DOCUMENT EXTRACT
—————

Consider some function, $\mathcal{M}: \mathbb{R^n} → \mathbb{R}$, let $\mathcal{M}_n \in \mathcal{P}_n = \{p \in \mathbb{F}[x] \text{ | deg(p) = n} \}$

Then there exists some $(a_0, a_1, \dots, a_n), \text{ where } a_i \in \mathbb{R}$.

That define $\mathcal{M}_n = a_0 + a_1x + a_2x^2 + \dots a_nx^n$

For each model, let's define some mean error squared function.

Given some sample data, define $\text{MSE: } \mathbb{R}^k \times \mathcal{P}_n → \mathbb{R}$

Where $\text{MSE}((x_i, y_i)^n_{i = 1}, \mathcal{M}_n) =  \frac{1}{n} \sum_{i=1}^n (y_i - \mathcal{M}_n(x_i))^2$

For a specific set of data, $\text{MSE}(a_0, a_1, a_2, \dots, a_n )$

We can caluclate $∇\text{MSE}$,  $\text{MSE}_{a_j} = -\frac{2}{n} \sum_{i=1}^n x_i^j \left(y_i - \sum_{k=1}^m a_k x_i^k \right)$

Then we can write write a gradient descent function to find locally minimal values of $a_0, ..., a_n$

In [None]:
import numpy as np

def polynomial(coefficients, input):
  sum = 0

  for i in range(len(coefficients)):
    sum += coefficients[i] * (input ** i)

  return sum

def MSE(points, coefficients):

  n = len(points)
  sum = 0

  for i in range(len(points)):
    sum += (points[i][1] - polynomial(coefficients, points[i][0])) ** 2

  return 1/n * sum

def negative_gradient_polynomial(points, coefficients):

  grad = []

  for j in range(len(coefficients)):
    sum = 0
    for i in range(len(points)):
      sum += (points[i][0] ** j) * (points[i][1] - polynomial(coefficients, points[i][0]))
    grad.append(2 *sum/len(points))

  return grad

negative_gradient_polynomial([[1, 2], [2, 3]], [1, 2, 3])

def gradient_descent(points, initial_coefficients, step_size, trials):

  coefficients = initial_coefficients

  for i in range(trials):
    gradient_vector = negative_gradient_polynomial(points, coefficients)
    coefficients = [coefficients[i] + gradient_vector[i] * step_size for i in range(len(coefficients))]

  return (coefficients, MSE(points, coefficients))

gradient_descent([[1, -1], [2, 3], [3, 1], [3, 4]], [2, 1, 1], 0.01, 100000)





([-9.499919430004864, 10.749909011726272, -2.2499783259241006],
 1.1250000000893405)

—————

MATERIAL PROVIDED
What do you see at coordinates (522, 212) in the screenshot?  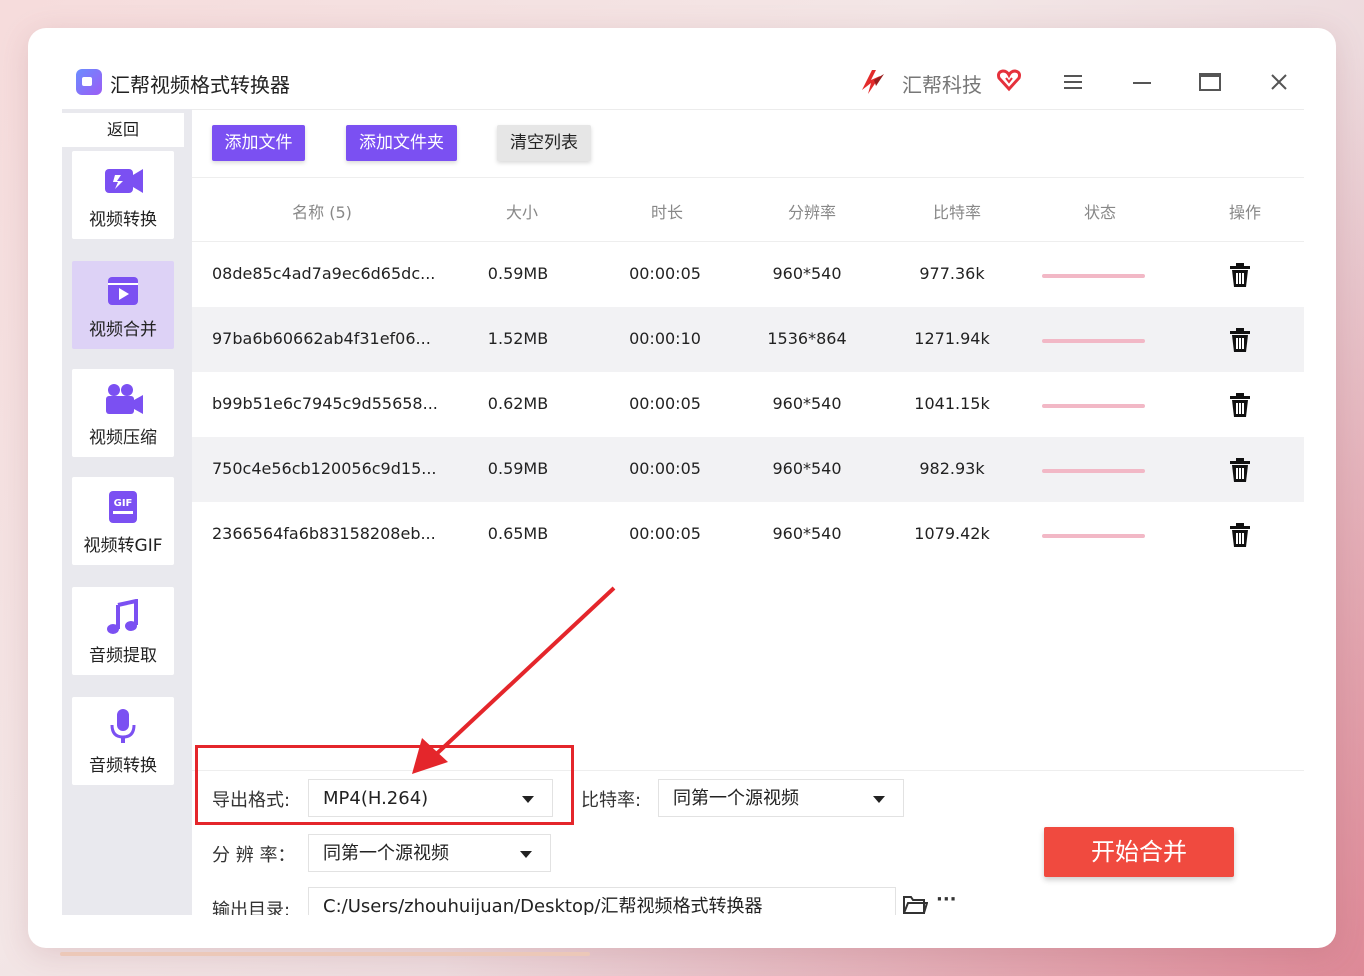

—————

PARTS OF THE EXERCISE
(a) Name every Python function that the code in the polynomial gradient descent text defines with def.
(b) In the polynomial gradient descent text, duplicate the passage that begins at the words "For a specific" and stops after "(input ** i)".

EXERCISE RESULTS
(a)
polynomial
MSE
negative_gradient_polynomial
gradient_descent

(b)
For a specific set of data, $\text{MSE}(a_0, a_1, a_2, \dots, a_n )$

We can caluclate $∇\text{MSE}$,  $\text{MSE}_{a_j} = -\frac{2}{n} \sum_{i=1}^n x_i^j \left(y_i - \sum_{k=1}^m a_k x_i^k \right)$

Then we can write write a gradient descent function to find locally minimal values of $a_0, ..., a_n$

In [None]:
import numpy as np

def polynomial(coefficients, input):
  sum = 0

  for i in range(len(coefficients)):
    sum += coefficients[i] * (input ** i)